Руни работал менеджером в фирме "Диковинные записи" (выпустившей "Hi-Fi Фольксвагены" и "Старые любимые песни Ливенворт Гли Клаба") и проводил большую часть времени, рыская в поисках чего-нибудь полюбопытнее. Однажды он тайком пронес магнитофон, замаскированный под диспенсер туалетной бумаги, в женский туалет на "Пенн стэйшн"; его видели в фальшивой бороде и «ливайсах» прячущимся с микрофоном в руках в фонтане Вашингтон Сквера, или выкидываемым из борделя на Сто двадцать пятой улице, или крадущемся в день открытия сезона вдоль загона на стадионе «Янки», где разогревались питчеры. Руни был вездесущ и неугомонен. Однажды он чуть не влип в довольно неприятную историю: два вооруженных до зубов агента ЦРУ вломились в офис, разрушив тем самым великую и тайную мечту Винсома — записать новейшую и самую что ни на есть окончательную версию увертюры Чайковского "1812 год". Что он собирался использовать вместо колоколов, медной группы и оркестра, — знают лишь Бог и сам Винсом. ЦРУ, в любом случае, не было до этого никакого дела. Они вошли сразу после пушечных выстрелов. Они считали, будто Винсом прятал «жучки» у служащих высшего эшелона Стратегических Воздушных Сил.

— Зачем? — спросил цэрэушник в сером костюме.

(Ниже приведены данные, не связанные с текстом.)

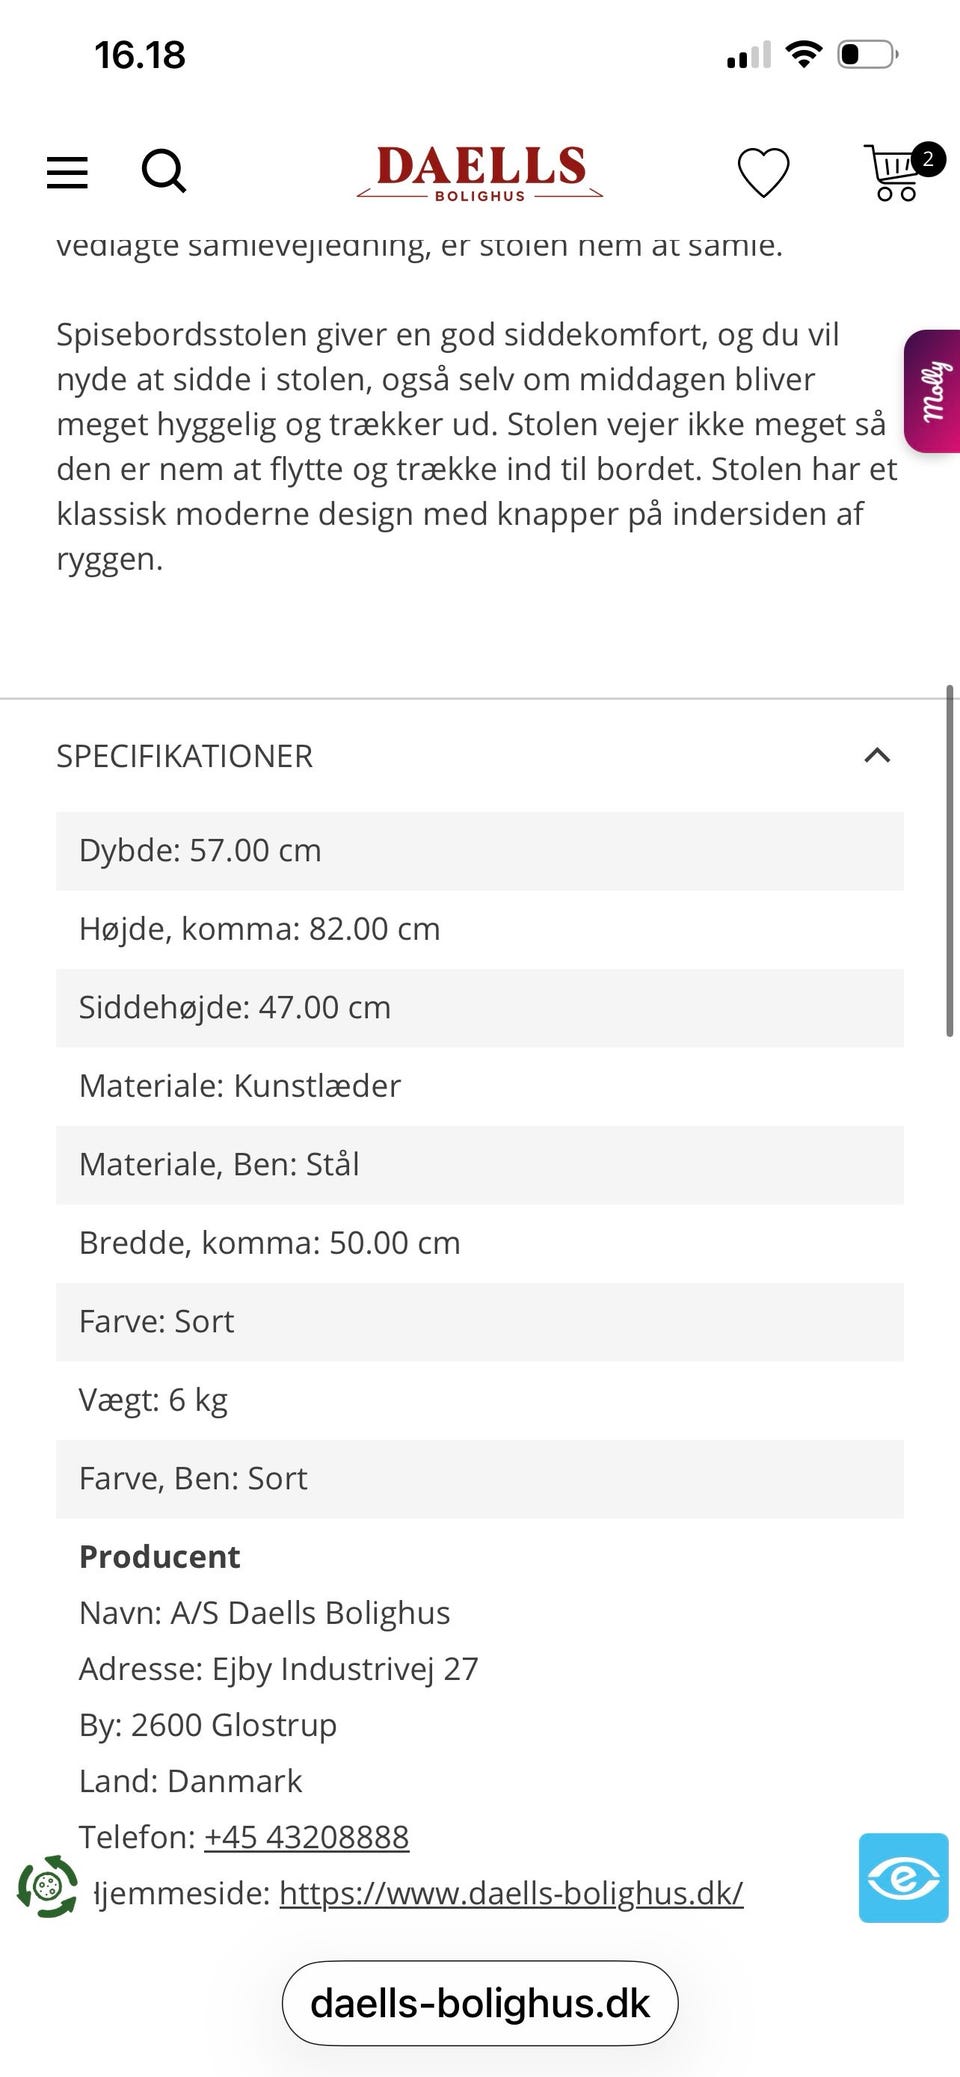
Task: Tap the search magnifier icon
Action: click(164, 171)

— А почему бы и нет? — ответил Винсом.

— Зачем? — спросил цэрэушник в синем костюме.

Винсом все рассказал.

— Боже, — произнесли оба в унисон.

— Это должна быть бомба, действительно сброшенная на Москву, — пояснил Руни. — Мы должны соблюдать историческую точность.

Кот издал режущий по нервам визг. Из другой комнаты выполз Харизма, накрытый огромным зеленым одеялом "Хадзон Бэй".

— Доброе утро, — его голос заглушался одеялом.

— Нет, — сказал Винсом. — Ты опять не угадал. Сейчас полночь, а моя жена Мафия играет с котом. Иди и смотри. Я начинаю подумывать о продаже билетов.

— Где Фу? — из-под одеяла.

— Тусуется, — ответил Винсом. — Где-то в центре.

— Рун, — завизжала жена. — Иди посмотри на него. — Кот лежал на спине. Все четыре лапы подняты, а на мордочке застыла посмертная ухмылка.

Винсом ничего не сказал. Зеленый пригорок прополз мимо кофеварки и оказался в комнате Мафии. Возле кровати он задержался; из него вылезла рука и похлопала Мафию по бедру. Затем он пополз дальше, к ванной.

"Эскимосы, — рассуждал Винсом, — почитают гостеприимством предлагать гостю свою жену — вместе с пищей и ночлегом. Интересно, дает ли Мафия старине Харизме?"

— Муклук, — произнес он вслух, рассудив, что это — самое что ни на есть эскимосское словцо. Если — нет, то плохо, поскольку других он не знал. Хотя все равно его никто не слышит.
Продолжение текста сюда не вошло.